I’d put my foot and the bridge and sat myself right down in the middle of Lazarus Creek Bridge…and I began swinging and talking to that crazy wild haired girl from the other side of the tracks……
Turns Etta was my age and real funny….She’d never been to school so before we knew I started tracing letters in the mud along the banks of the creek teaching Etta her ABC’s. Every day that it didn’t rain, I’d sneak down there and we’d talk, teach each other songs from our churches and sometimes we’d just sit and say nothing.
After awhile, I started teaching her some words, and then helped her learn to read from the Bible. Etta was real smart and caught on real quick….she was so skinny, I worried that her family didn’t have enough to feed her well…so I started having Martha, our cook, pack me a real big lunch to take on my walks in the woods. Most of the time, I’d give all of it to Etta, who was always hungry. She became one of my best friends…
We did this everyday we could for the next two years and we grew real close…….When she was twelve, her daddy told her they were moving up to Ohio, his cousin had got him a real good paying job in a new factory and Etta was real happy about the move, ‘cause her daddy promised her that she could go to school when they moved…
Fatmamma had another lapse of silence and then she said aloud…..
“I just about grieved myself to death that summer she moved. I prayed for her family every night for the next two years, but I never heard from her…..finally I just kinda forgot about her….
I didn’t hear from Etta Jean Endicott for the next twelve years and then one day when I visitin’ mama on a break from Teacher’s college she handed me this letter-----[fatmamma pulls a faded and torn envelope out of her apron pocket]……and continued, “I found it this morning when I was trying to teach Richman Lee and Larry Ray about loving your neighbor—it was stuck right there where that passage began….
This letter has no return address, but when I opened it, It was from Etta Jean. She was thanking me for taking the time to teach her to read and write….mainly she was thanking me for being her friend in Alabama when she didn’t have any. She just wanted me to know how much our time together had meant to her…and that because of my sitting down on a bridge and sharing alittle love….She was living a much better life……In her letter she said she’d just been hired to teach at a small school up in Abrams Bossom, Michigan.

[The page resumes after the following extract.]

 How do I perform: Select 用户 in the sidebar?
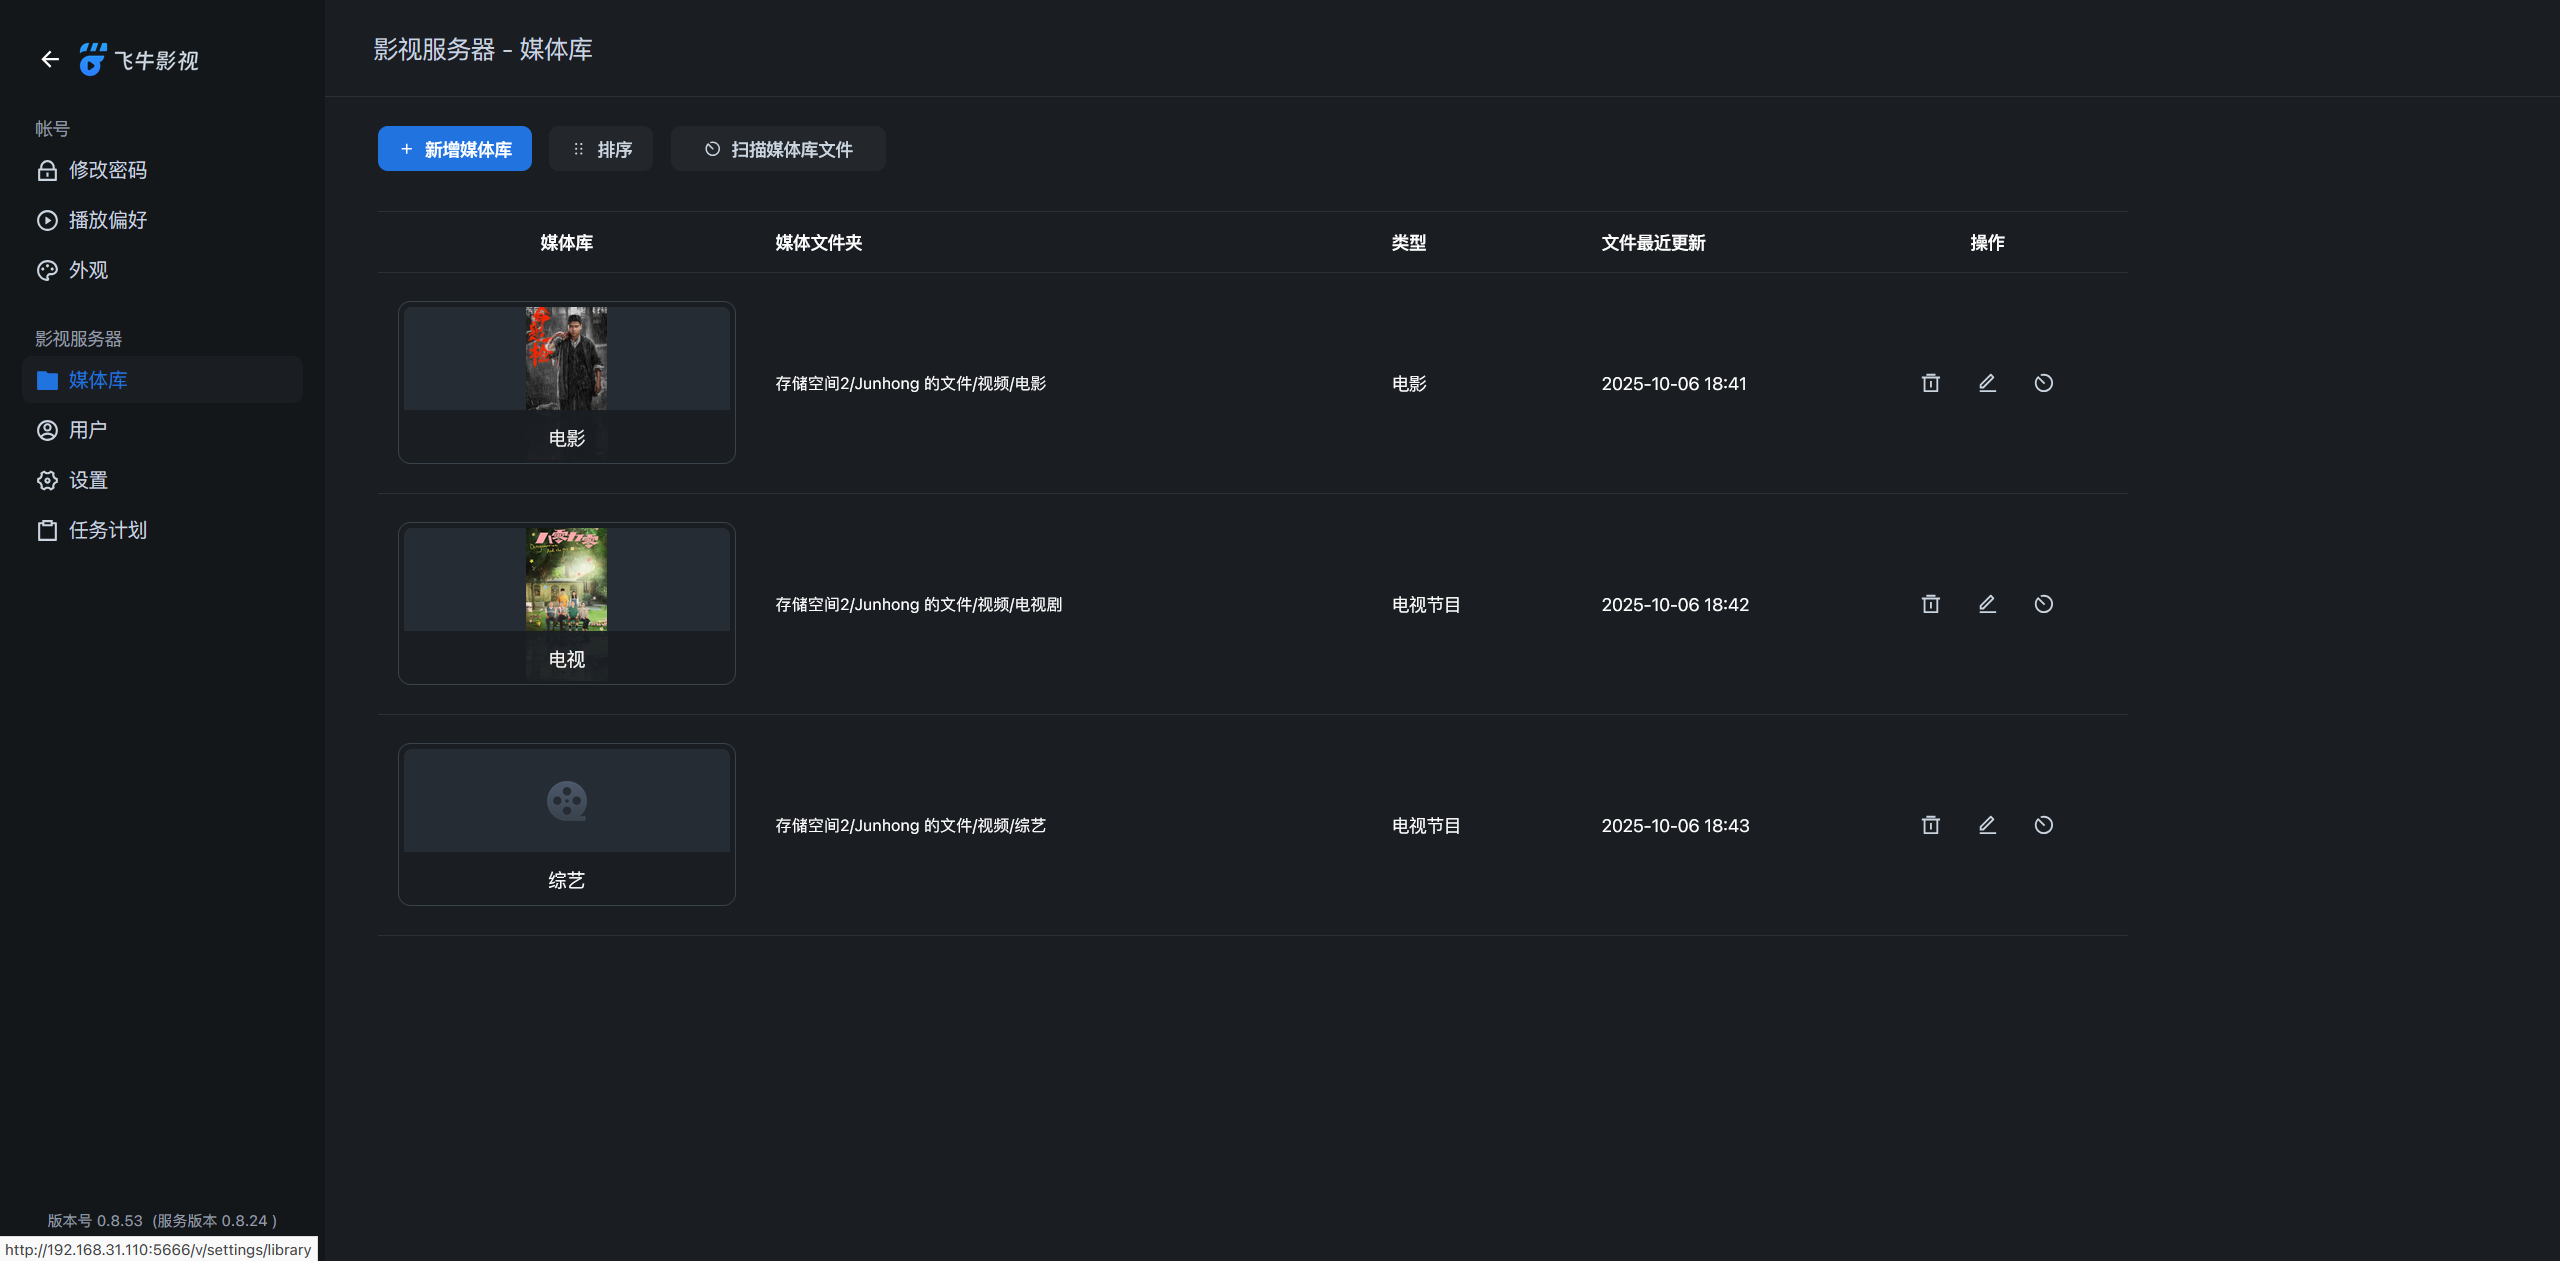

Grace Ellen…it sure if funny how life works….
[ ]
You know one day your going down to sing a song about God at an oak tree, next thing you know the Spirit moves in your being and you say things and do things that you never expect….sometimes you even find yourself stepping on old planks bridges you think your not supposed to cross….sometimes you find yourself sittin’ down with folks your think your not supposed to talk to……….next thing you know……your building a bridge out of nothing but God’s love…..”

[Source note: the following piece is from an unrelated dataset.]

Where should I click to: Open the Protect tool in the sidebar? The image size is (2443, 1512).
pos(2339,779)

Grace Ellen, I want you to always remember this story, about how lovin’ your neighbor as yourself can change the world…but don’t just do it Sis……live it….and tell others about it………especially your those two brothers of yours….

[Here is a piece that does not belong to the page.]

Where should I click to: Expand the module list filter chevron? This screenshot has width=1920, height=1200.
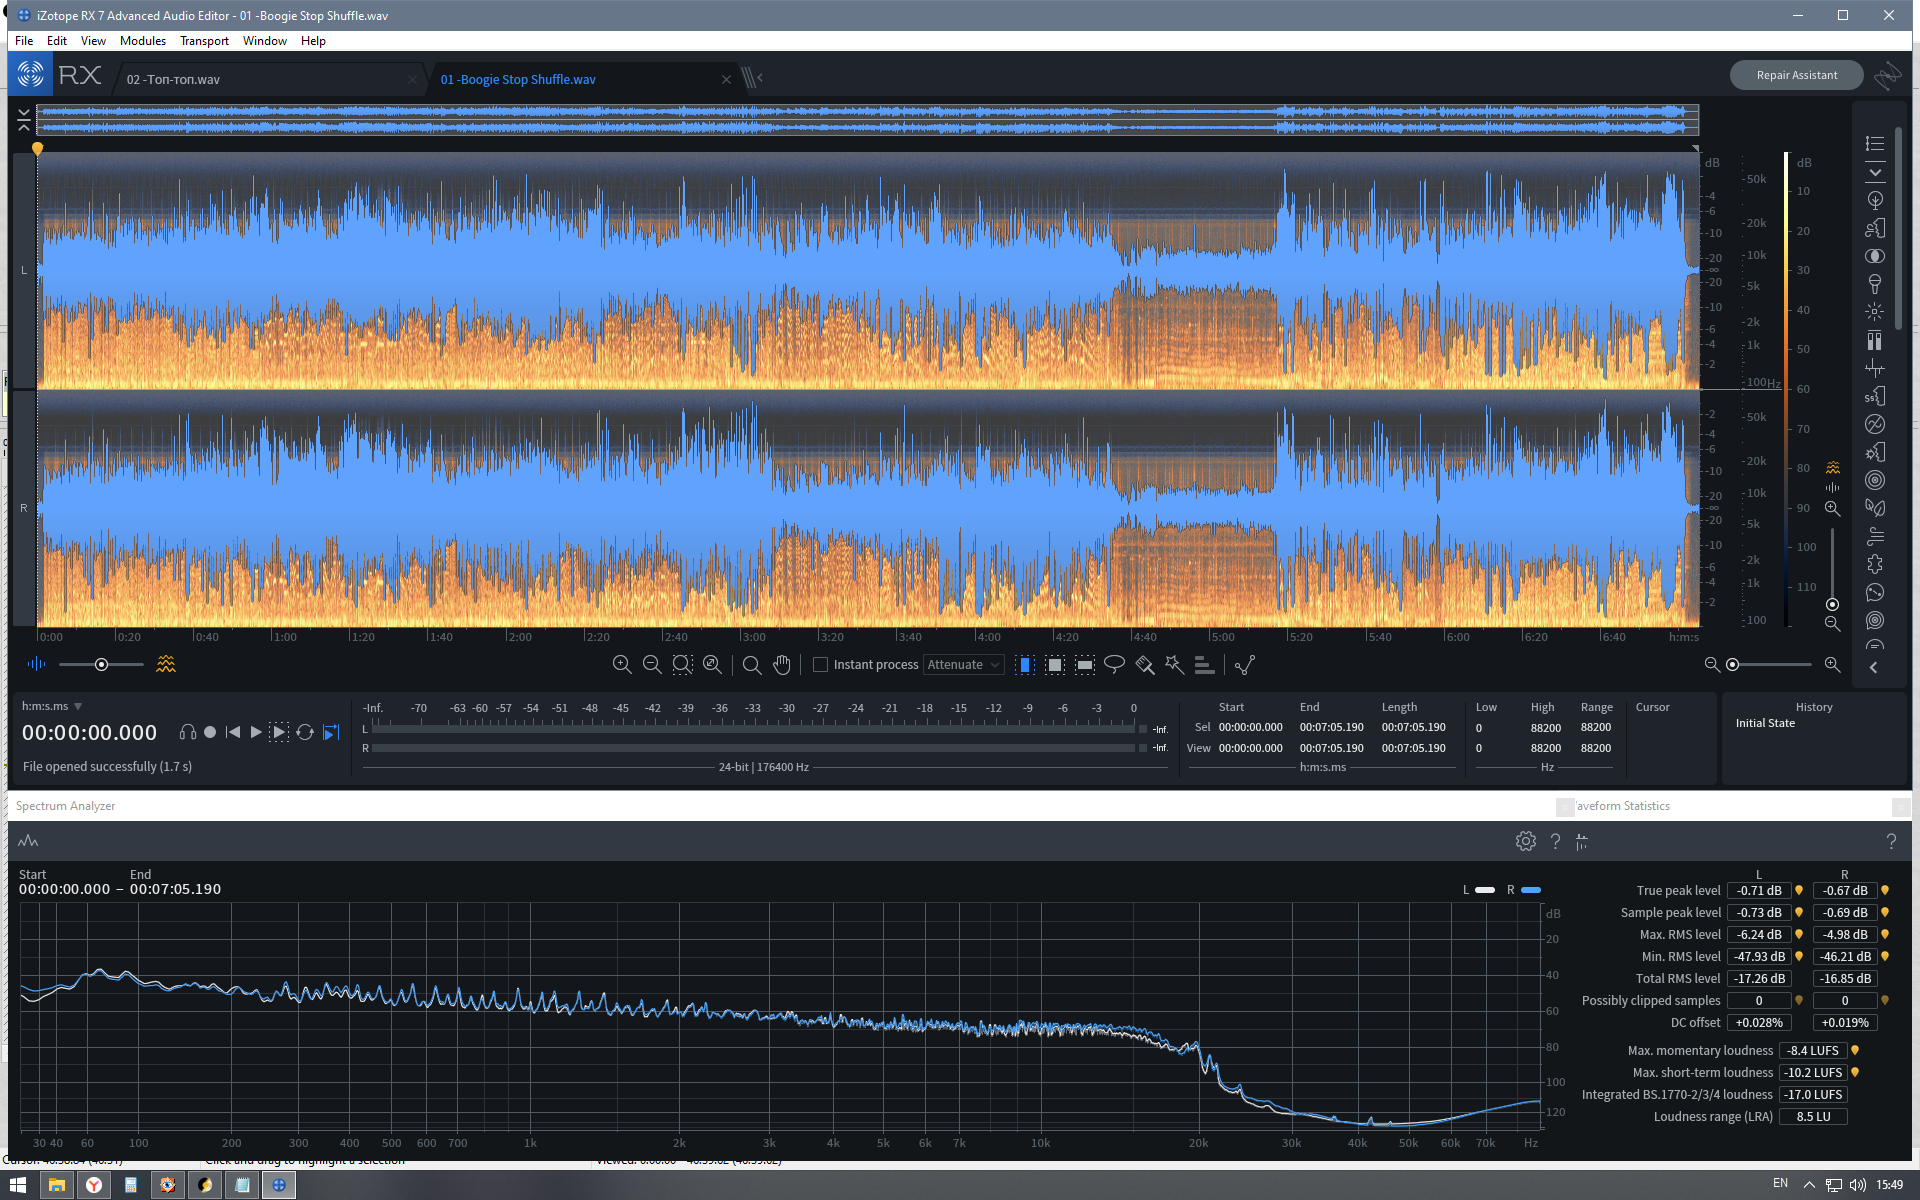click(1875, 172)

Next thing I knew…..Fatmama was a rockin’ again and the sound of beans snappin’ began to fill the air……..next thing I knew Fatmama started hummin that old tune….
Amazing Grace and I cleared out……I didn’t want to be around when her praise service started on the porch……
Amazing Grace and I cleared out……I didn’t want to be around when her praise service started on the porch……
So that’s why I’m here tellin’ you a story about Fatmama……when we really love God, we somehow are changed….
this love…..bubbles up…oozes out and touches the lives of others………
And so I tell you just like I’ve told Richmond Lee and Larry Ray and all of our kids……
Sometimes…….we come to chasms where there is no bridge….and the only thing we got to work with is God’s love…and I don’t mean to sound like Fatmamma and all,
but all of us got a lot of work to do….
there’s a lot of bridges needin’ to be build…..a lot love needin’ to be shared….a lot of chasms needin’ to be crossed…..
so let’s get busy lovin! May it be so….for every one of us…..Amen.